Gry

Final Fantasy VII Remake – odświeżając klasyka

Jedną z najważniejszych premier roku 2020 było Final Fantasy VII Remake. Tytuł zapowiedziany w 2015 roku, wyczekiwany przez masę fanów z wielkimi oczekiwaniami. Może nawet zbyt wielkimi.

Od początku…

Remake Final Fantasy VII… Jest to coś o co wielu prosiło przez długie lata, a nawet kiedy te prośby się spełniły, od zapowiedzi do premiery trzeba było trochę poczekać. Samo to sprawiło, że oczekiwania rosły z każdym dniem. Nie wspominając o tym, że to przecież Final Fantasy VII. Jedna z najważniejszych i najbardziej kochanych gier w historii całego tego medium. Więc jak w ogóle zabrać się za taki projekt? W końcu, na pewno znajdzie się jakaś osoba, której nie będzie się podobała nawet najmniejsza rzecz w tej nowej interpretacji.

Odpowiedzi na to pytanie jest wiele, A każda tworzy tylko więcej pytań. Robimy 1 do 1 rekreację oryginału? Co z gameplay’em? Zostawiamy taki jaki był czy robimy coś nowego? A może pododajmy kilka rzeczy do fabuły oryginału? Nawet pozmieniajmy co nieco. FFVII to spora gra. Robimy wszystko na raz? Ale jeżeli dodajemy nowe rzeczy, to na serio nie wyrobimy się przed następnym stuleciem. No to co… Dzielimy na części?

Na to ostatnie Square Enix odpowiedziało pozytywnie. FFVIIR zostało podzielone na części. Ile? Tego nie wiemy, a na tę chwilę zgadnąć niełatwo. Początkowo był to dość kontrowersyjny ruch, wtedy nadal myśleliśmy, że dostajemy wierną oryginałowi rekreację. Z czasem jednak oczywistym się stało, że tatuś Nomura i reszta zespołu nie to nam szykują. Pojawiały się pewne czarne duchy, element, którego nie było w grze z 1997. Sephiroth również ukazywał się znacznie częściej, w miejscach gdzie go pierwotnie nie było. Wyraźnie gra miała być nie tylko rozszerzona, ale może i pozmieniana.
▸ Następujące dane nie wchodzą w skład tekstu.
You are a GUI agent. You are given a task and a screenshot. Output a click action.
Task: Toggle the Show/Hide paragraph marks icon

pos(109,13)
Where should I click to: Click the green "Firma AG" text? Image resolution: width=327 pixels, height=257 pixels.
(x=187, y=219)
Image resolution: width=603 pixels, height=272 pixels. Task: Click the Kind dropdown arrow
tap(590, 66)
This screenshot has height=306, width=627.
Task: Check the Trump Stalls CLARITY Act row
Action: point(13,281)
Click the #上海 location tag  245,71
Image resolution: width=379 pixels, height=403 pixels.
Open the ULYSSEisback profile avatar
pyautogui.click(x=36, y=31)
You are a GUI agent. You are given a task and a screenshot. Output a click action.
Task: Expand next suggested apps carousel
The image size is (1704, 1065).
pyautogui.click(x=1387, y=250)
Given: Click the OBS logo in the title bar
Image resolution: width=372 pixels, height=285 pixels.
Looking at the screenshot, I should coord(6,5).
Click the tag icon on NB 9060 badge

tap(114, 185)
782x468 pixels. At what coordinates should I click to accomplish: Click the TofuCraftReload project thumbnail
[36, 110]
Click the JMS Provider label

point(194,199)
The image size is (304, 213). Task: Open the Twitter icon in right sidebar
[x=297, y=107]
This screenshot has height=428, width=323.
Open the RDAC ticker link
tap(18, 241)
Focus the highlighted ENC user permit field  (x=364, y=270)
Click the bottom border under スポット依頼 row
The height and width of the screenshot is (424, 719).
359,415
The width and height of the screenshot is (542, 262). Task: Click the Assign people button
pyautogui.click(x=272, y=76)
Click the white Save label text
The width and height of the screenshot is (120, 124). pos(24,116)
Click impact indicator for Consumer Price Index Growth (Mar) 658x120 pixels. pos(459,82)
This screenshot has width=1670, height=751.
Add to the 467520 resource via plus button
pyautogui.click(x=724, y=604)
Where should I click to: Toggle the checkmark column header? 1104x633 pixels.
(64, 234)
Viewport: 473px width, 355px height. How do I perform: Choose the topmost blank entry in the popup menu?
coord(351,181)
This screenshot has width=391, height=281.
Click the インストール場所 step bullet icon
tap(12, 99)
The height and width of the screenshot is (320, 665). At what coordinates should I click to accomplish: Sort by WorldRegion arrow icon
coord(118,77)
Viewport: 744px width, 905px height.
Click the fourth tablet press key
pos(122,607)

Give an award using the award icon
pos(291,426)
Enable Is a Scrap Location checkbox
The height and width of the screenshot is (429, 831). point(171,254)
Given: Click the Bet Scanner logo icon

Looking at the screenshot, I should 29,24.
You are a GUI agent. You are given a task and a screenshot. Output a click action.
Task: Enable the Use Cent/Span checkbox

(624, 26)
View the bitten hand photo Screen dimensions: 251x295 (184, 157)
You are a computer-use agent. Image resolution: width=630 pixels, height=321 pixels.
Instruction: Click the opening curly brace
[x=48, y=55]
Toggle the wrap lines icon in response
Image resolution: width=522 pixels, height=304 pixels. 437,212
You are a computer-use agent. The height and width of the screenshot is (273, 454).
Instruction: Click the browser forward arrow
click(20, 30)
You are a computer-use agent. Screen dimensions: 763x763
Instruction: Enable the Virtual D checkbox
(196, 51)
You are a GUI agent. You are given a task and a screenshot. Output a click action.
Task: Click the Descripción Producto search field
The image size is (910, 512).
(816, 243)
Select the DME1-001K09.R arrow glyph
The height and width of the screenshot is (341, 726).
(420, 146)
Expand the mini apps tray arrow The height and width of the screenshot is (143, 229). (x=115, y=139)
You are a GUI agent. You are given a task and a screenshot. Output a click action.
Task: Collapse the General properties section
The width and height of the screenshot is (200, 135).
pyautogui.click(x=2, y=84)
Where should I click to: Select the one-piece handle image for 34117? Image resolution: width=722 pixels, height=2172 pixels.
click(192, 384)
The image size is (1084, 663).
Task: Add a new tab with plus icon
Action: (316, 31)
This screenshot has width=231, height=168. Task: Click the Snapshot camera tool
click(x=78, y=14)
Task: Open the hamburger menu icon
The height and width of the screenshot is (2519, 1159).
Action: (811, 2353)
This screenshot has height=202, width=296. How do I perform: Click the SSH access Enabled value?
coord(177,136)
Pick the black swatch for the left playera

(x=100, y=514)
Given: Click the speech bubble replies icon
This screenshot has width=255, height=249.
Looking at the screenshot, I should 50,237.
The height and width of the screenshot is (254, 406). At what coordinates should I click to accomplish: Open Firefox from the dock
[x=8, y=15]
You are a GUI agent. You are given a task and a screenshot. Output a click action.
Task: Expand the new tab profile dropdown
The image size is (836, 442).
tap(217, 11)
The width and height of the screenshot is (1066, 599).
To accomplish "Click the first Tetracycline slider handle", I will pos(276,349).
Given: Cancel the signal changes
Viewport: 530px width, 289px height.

I w końcu nadszedł dzień osądu. Po małym opóźnieniu, gierka trafiła na półki sklepowe 10 kwietnia 2020 roku. I choć niektóre osoby trąciły nosem już od dawna (nic nowego), to nic nie wzburzyło dyskusji dotyczej tego tytułu tak bardzo jak jego zakończenie. W przeciągu zaledwie kilku dni rozmowy o FFVIIR przeszły z “ojejku, ale to ładne, a jak fajnie się w to gra i w ogóle” do “co ten Nomura robi z moim dzieciństwem”

To (nie) jest remake

No to tak. Teraz do sedna sprawy. Od tego momentu zakładam, że jesteś mniej więcej zapoznany zarówno z fabułą klasyka z PS1, jak i zeszłorocznego remake’u. Jeżeli tak nie jest, to proszę nie czytaj dalej. Nie tylko dlatego, że możesz potencjalnie natknąć się na spoiler, ale przede wszystkim dlatego, że reszta tekstu może nie mieć dla Ciebie zbyt wiele sensu. Zostałeś ostrzeżony.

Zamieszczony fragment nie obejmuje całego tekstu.